Histone acetylation modification regulator-mediated tumor microenvironment infiltration characteristics and prognostic model of lung adenocarcinoma patients

BACKGROUND: The incidence rate of lung adenocarcinoma (LUAD) is rapidly increasing. Recent studies have reported that histone acetylation modification plays an important role in the occurrence and development of tumors. However, the potential role of modification of histone acetylation modification in the development of tumor immune microenvironment is still unclear. METHODS: In this study, we comprehensively evaluated the acetylation modification patterns of LUAD samples obtained from various different databases based on 36 histone modification regulators, and constructed a prognostic model based on The Cancer Genome Atlas (TCGA) LUAD cohort using the Cox regression method. The close relationship between histone acetylation and tumor immune characteristics was further studied, including immune infiltration, immune escape and immunotherapy. Finally, we combined three cohort (GSE30219, GSE72094 and GSE50081) from Gene Expression Omnibus (GEO) database to verify the above results. RESULTS: We analyzed the expression, mutation and interaction of 36 histone acetylation regulated genes. After Univariate Cox regression analysis and least absolute shrinkage and selection operator regression (LASSO), 5 genes (KAT2B, SIRT2, HDAC5, KAT8, HDAC2) were screened to establish the prognosis model and calculate the risk score. Then, patients in the TCGA cohort were divided into high- and low-risk groups based on the risk scores. Further analysis indicated that patients in the high-risk group exhibited significantly reduced overall survival (OS) compared with those in the low-risk group. The high- and low-risk groups exhibited significant differences in terms of tumor immune characteristics, such as immune infiltration, immune escape and immunotherapy.

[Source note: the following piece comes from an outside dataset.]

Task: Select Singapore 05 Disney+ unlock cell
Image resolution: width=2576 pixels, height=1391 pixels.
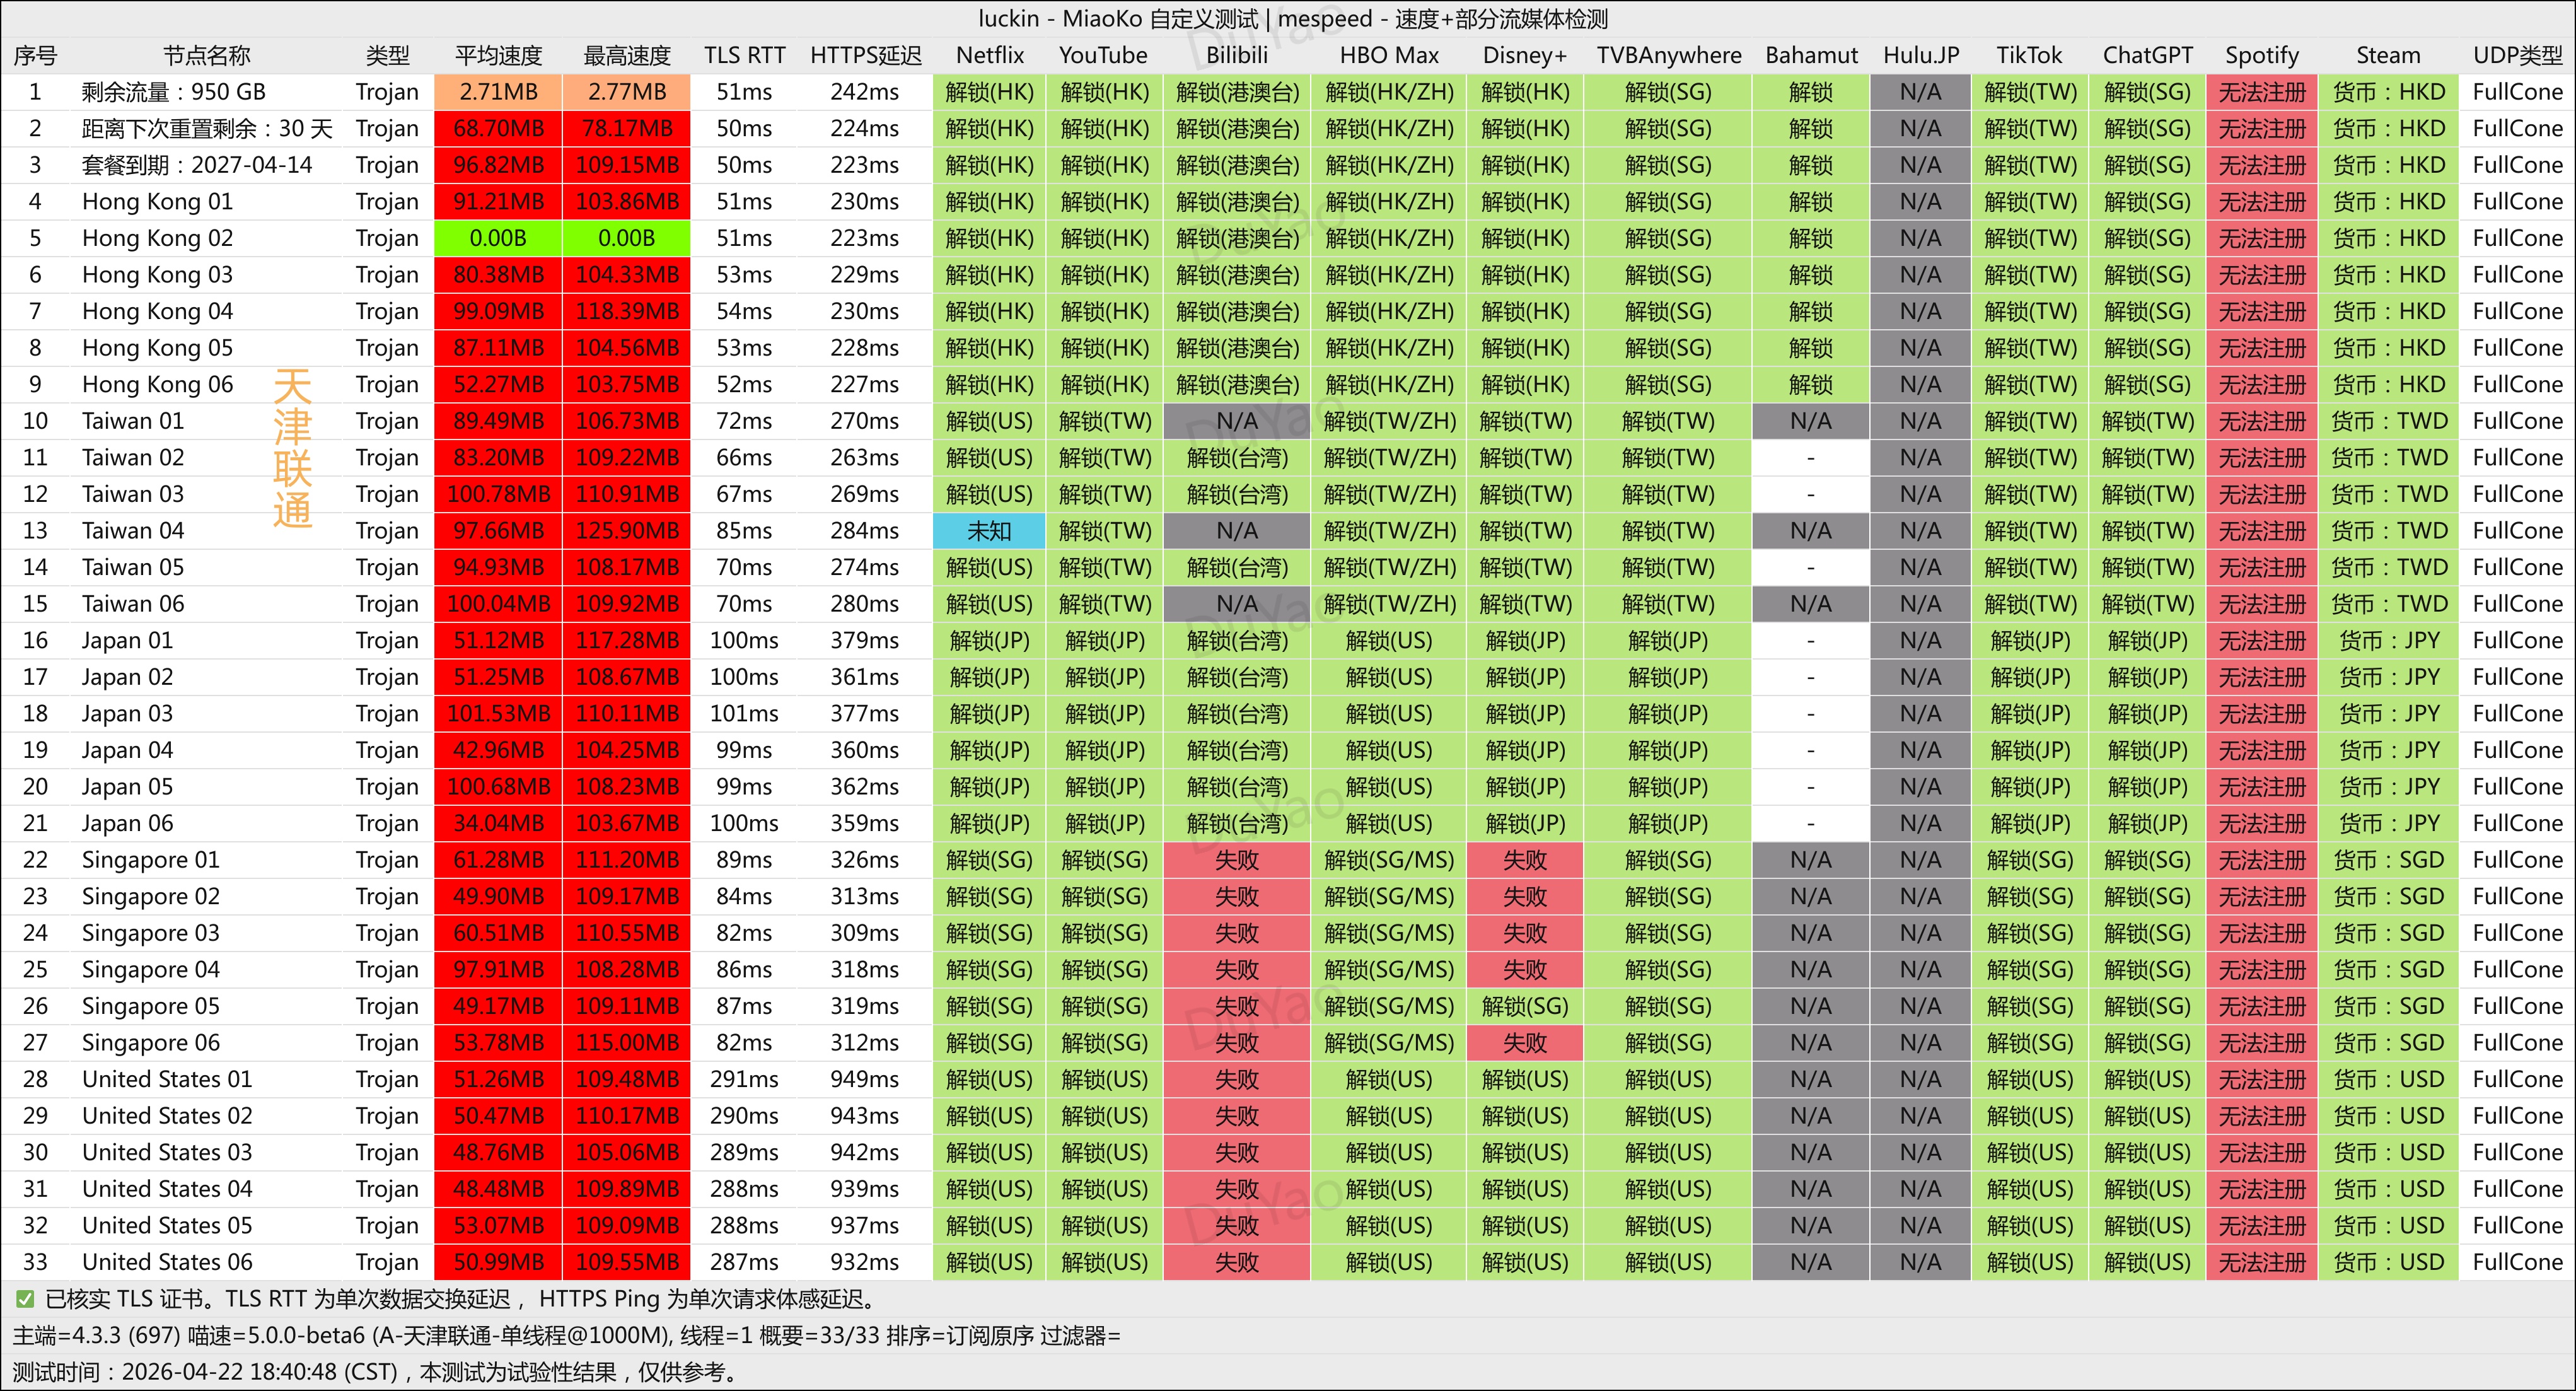Action: click(x=1524, y=1006)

The high-risk group had lower immune score, less immune cell infiltration and higher clinical stage. Moreover, multivariate analysis revealed that this prognostic model might be a powerful prognostic predictor for LUAD. In addition, drugs sensitive for this classification were identified. Finally, the efficacy of the prognostic model was validated by cohort (GSE30219, GSE72094 and GSE50081) from GEO database. CONCLUSIONS: Our study provided a robust signature for predicting changing prognosis of patients with LUAD. Thus, it appears to be a potentially useful prognostic tool. Moreover, the important relationship between histone acetylation and tumor immune microenvironment was revealed.